**What to produce:** Beginning with the first line of the data below, extract each line up to and including the one containing "Image resolution: width=1061, height=2576.". Copy them exactly and add nothing.

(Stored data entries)
———

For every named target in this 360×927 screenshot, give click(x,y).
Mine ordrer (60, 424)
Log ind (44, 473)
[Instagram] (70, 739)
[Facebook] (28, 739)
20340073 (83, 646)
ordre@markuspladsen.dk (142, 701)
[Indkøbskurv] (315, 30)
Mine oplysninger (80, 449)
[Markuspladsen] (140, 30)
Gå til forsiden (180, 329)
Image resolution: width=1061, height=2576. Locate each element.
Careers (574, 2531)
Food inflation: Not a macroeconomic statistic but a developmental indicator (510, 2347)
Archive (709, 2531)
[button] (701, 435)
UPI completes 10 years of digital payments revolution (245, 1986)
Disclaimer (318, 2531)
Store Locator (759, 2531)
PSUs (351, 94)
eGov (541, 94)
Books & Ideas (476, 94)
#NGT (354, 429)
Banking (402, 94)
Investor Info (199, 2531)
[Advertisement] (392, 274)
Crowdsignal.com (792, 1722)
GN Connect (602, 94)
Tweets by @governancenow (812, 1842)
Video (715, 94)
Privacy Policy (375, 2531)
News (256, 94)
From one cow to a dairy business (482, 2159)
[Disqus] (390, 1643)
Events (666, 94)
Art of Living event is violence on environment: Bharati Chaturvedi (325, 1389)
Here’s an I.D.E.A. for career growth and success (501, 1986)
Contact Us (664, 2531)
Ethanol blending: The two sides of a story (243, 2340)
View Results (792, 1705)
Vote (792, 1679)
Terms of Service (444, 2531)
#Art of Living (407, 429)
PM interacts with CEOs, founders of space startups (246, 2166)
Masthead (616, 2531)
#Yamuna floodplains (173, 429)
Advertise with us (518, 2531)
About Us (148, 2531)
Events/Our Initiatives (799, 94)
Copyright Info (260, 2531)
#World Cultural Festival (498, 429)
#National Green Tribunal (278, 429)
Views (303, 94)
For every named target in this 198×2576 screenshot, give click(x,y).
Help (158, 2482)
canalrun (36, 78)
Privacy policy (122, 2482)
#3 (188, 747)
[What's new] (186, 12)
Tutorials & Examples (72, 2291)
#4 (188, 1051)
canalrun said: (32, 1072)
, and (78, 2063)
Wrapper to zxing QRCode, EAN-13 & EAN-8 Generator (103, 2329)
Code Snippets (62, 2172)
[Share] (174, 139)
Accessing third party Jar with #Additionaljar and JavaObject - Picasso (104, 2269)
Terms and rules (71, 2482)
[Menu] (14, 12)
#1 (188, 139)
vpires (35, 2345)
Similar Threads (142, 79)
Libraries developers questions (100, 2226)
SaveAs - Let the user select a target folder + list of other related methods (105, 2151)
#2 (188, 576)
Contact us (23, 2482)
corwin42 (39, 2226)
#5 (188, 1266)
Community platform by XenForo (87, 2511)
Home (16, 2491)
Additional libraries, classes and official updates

———

**Response below:**
For every named target in this 360×927 screenshot, give click(x,y).
Mine ordrer (60, 424)
Log ind (44, 473)
[Instagram] (70, 739)
[Facebook] (28, 739)
20340073 (83, 646)
ordre@markuspladsen.dk (142, 701)
[Indkøbskurv] (315, 30)
Mine oplysninger (80, 449)
[Markuspladsen] (140, 30)
Gå til forsiden (180, 329)
Image resolution: width=1061, height=2576. Locate each element.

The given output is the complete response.